Exadata — the Smart Scan I/O path

Exadata Smart Scan — Full I/O Path for the Same 1 TB Table Scan
1
Oracle optimizer generates execution plan — Direct Path Read
Optimizer determines a full table scan is needed and qualifies for Smart Scan via Direct Path Read. LIBCELL is invoked instead of standard OS I/O.
DB Node
2
Storage Index check — cells pre-eliminate I/O
Before reading any data from disk, each storage cell checks its Storage Index. Any 1 MB storage region where the minimum amount is > 200 OR maximum amount is ≤ 200 is skipped entirely. Zero I/O for eliminated regions.
Storage Cell
3
LIBCELL builds and sends iDB messages to all cells in parallel
LIBCELL packages the WHERE clause (amount > 200) and column list (customer_name) into iDB messages. All storage cells receive their portion of the scan simultaneously — full parallelism across all cells.
iDB / RoCE
4
cellsrv reads from disk — only remaining regions after Storage Index
cellsrv reads only the storage regions that the Storage Index did not eliminate. For each block read, CELLOFLSRVn applies predicate filtering (WHERE amount > 200) and column projection (only customer_name) directly on the storage cell's CPUs.
Storage Cell
5
Cells return filtered result rows — not raw blocks
Each cell sends back only the rows that matched the predicate, with only the requested columns. The result is not block images — it is a row set.

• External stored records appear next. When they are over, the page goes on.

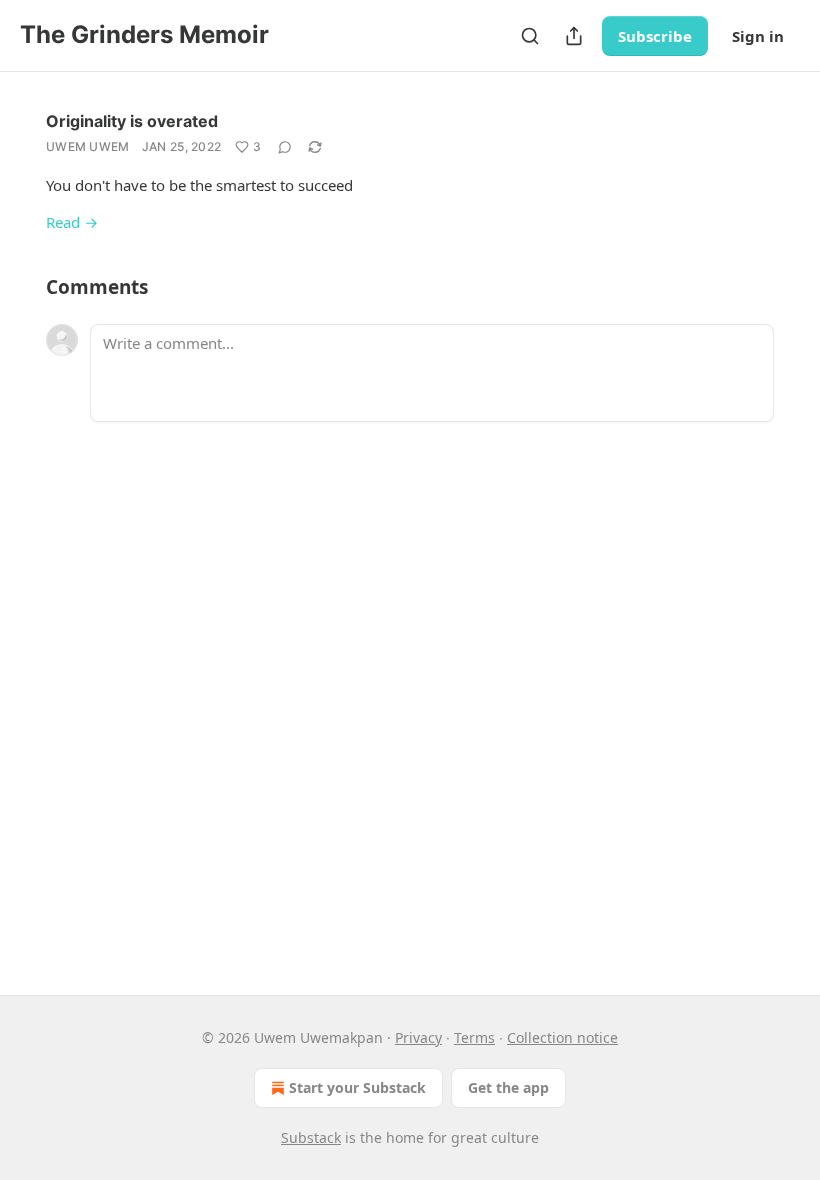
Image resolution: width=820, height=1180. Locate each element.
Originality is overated (132, 121)
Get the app (508, 1087)
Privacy (418, 1037)
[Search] (530, 36)
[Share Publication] (574, 36)
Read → (72, 222)
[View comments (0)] (285, 147)
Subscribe (655, 36)
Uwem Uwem (88, 146)
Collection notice (562, 1037)
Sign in (758, 36)
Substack (311, 1137)
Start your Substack (357, 1087)
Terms (474, 1037)
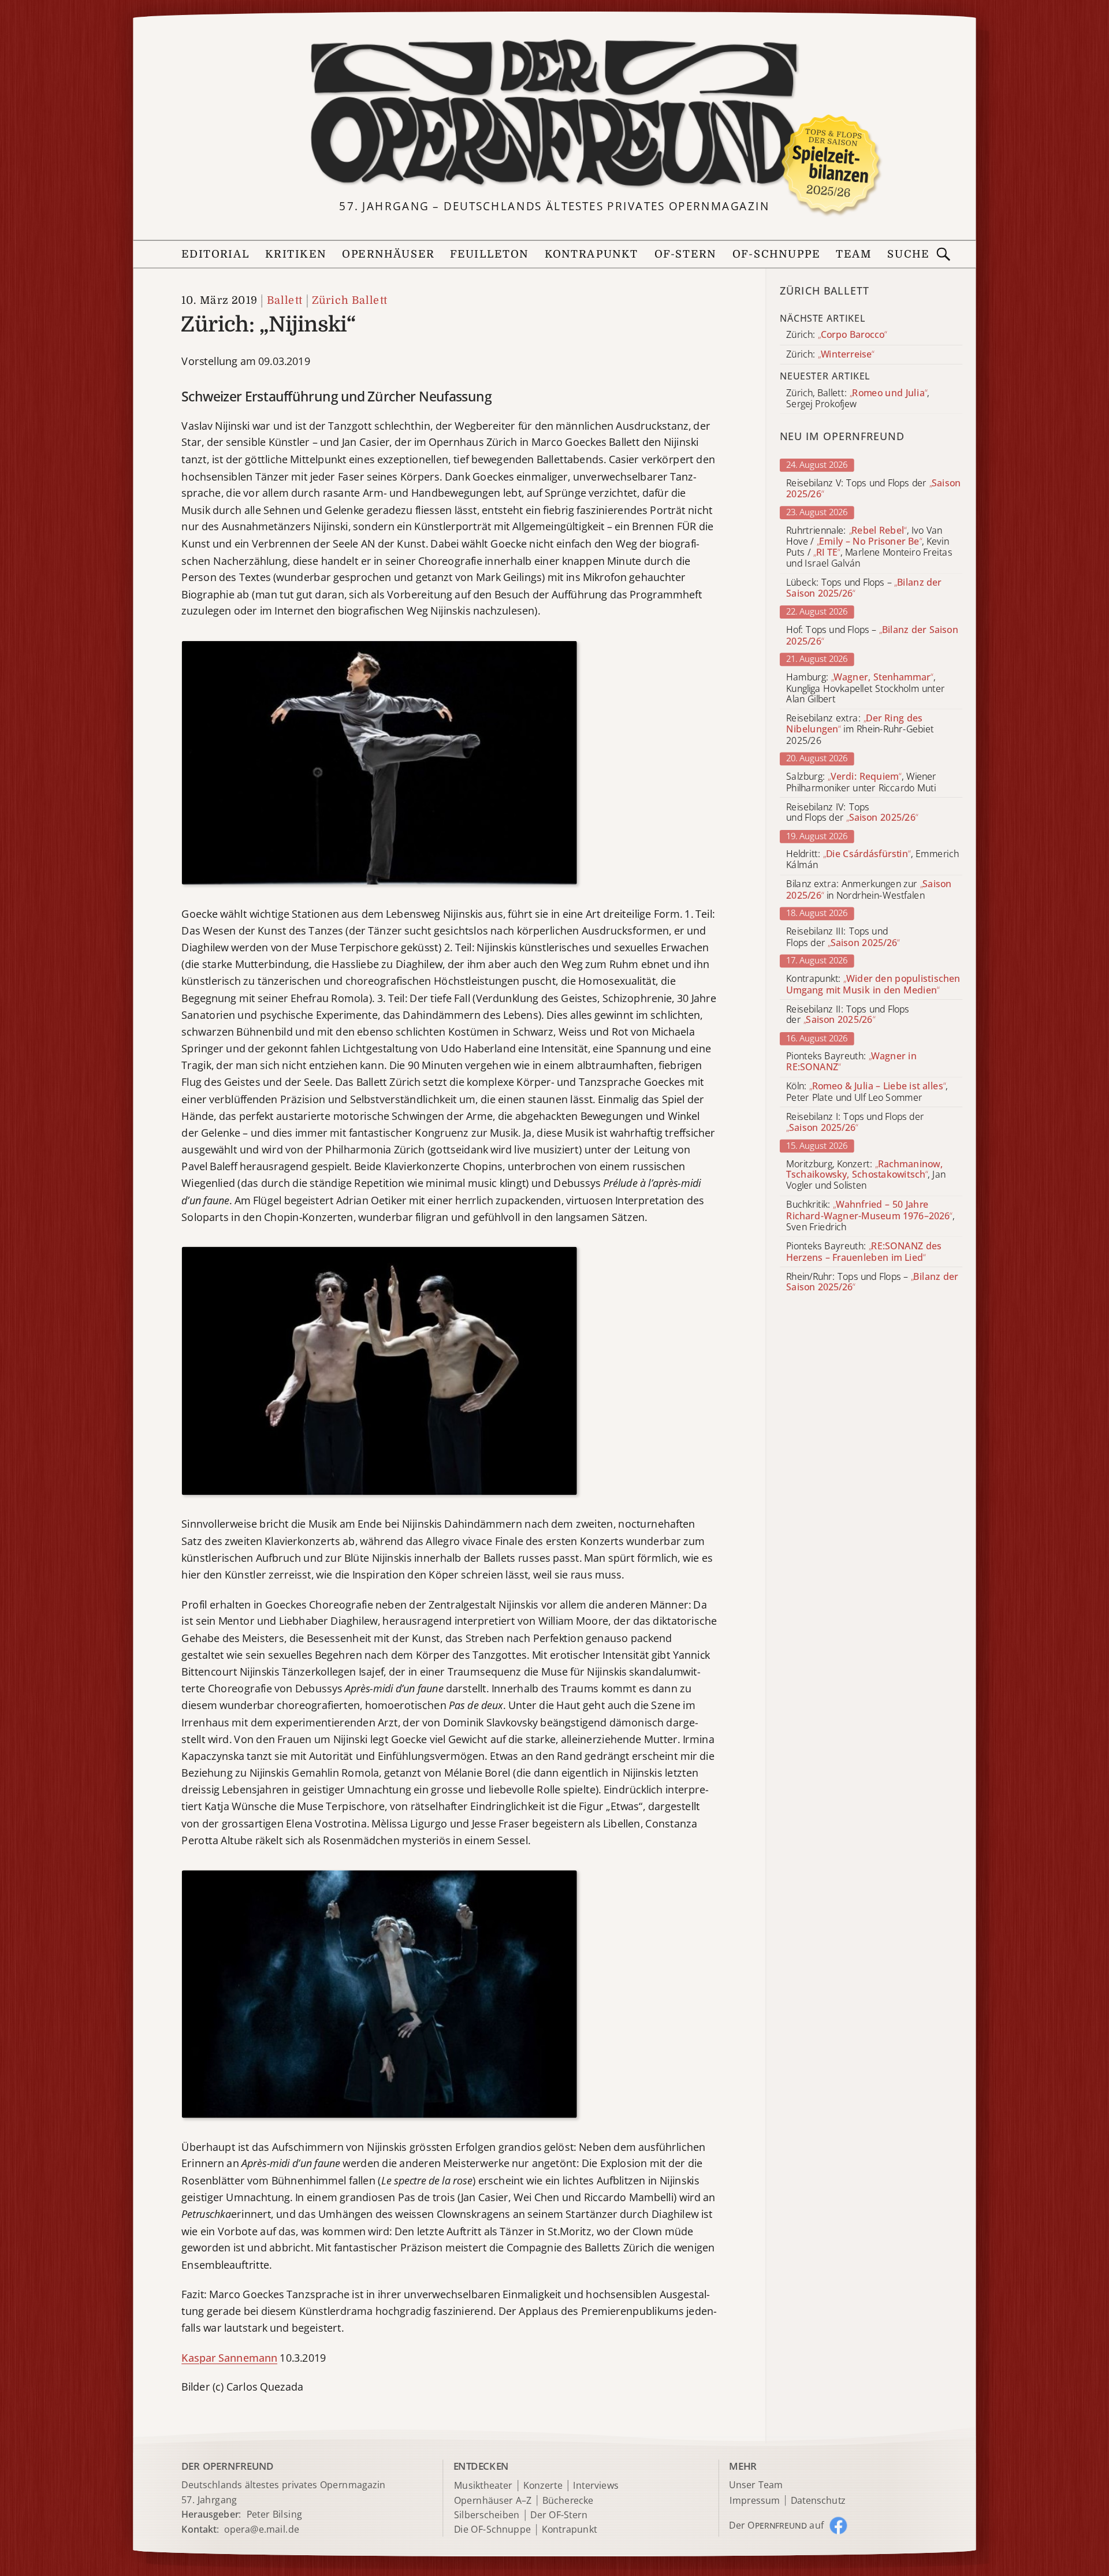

Only 1 GB of matching data travels the network instead of 1 TB.
iDB / RoCE
6
DB node assembles result — no buffer cache involvement
Because Smart Scan results are row sets, not block images, they bypass the buffer cache entirely. The DB node assembles the results from all cells, performs any final aggregations, and returns to the user.
DB Node

The outcome: Traditional storage moved 1 TB across the network and loaded it into memory to return 1 GB of results. Exadata moved approximately 1 GB across the network to return 1 GB of results. The I/O saving is 99%. The CPU saving on the database server is also substantial — the predicate and column filtering work happened on the storage cell CPUs, not the database server CPUs. Those freed database server CPUs are now available for other concurrent workloads.

Smart Scan Internals — What the Cell Actually Does

Smart Scan is the name for Exadata's SQL offload capability. When a query qualifies for Smart Scan, the storage cell performs three primary functions that eliminate the vast majority of data movement.

1. Predicate Filtering

Rather than transporting all rows to the database server for predicate evaluation, Smart Scan predicate filtering ensures that the database server receives only the rows matching the query criteria.

The supported conditional operators include =, !=, <, >, <=, >=, IS NULL, IS NOT NULL, LIKE, BETWEEN, NOT BETWEEN, IN, NOT IN, EXISTS, NOT, AND, and OR. In addition, Exadata Storage Server evaluates most common SQL functions during predicate filtering — functions like UPPER(), LOWER(), TO_DATE(), SUBSTR(), and many others can be evaluated on the cell without the row ever reaching the database server.

2. Column Filtering (Column Projection)

Rather than transporting entire rows to the database server, Smart Scan column filtering ensures that the database server receives only the requested columns. For tables with many columns — or columns containing LOBs — the I/O bandwidth saved by column filtering can be very substantial.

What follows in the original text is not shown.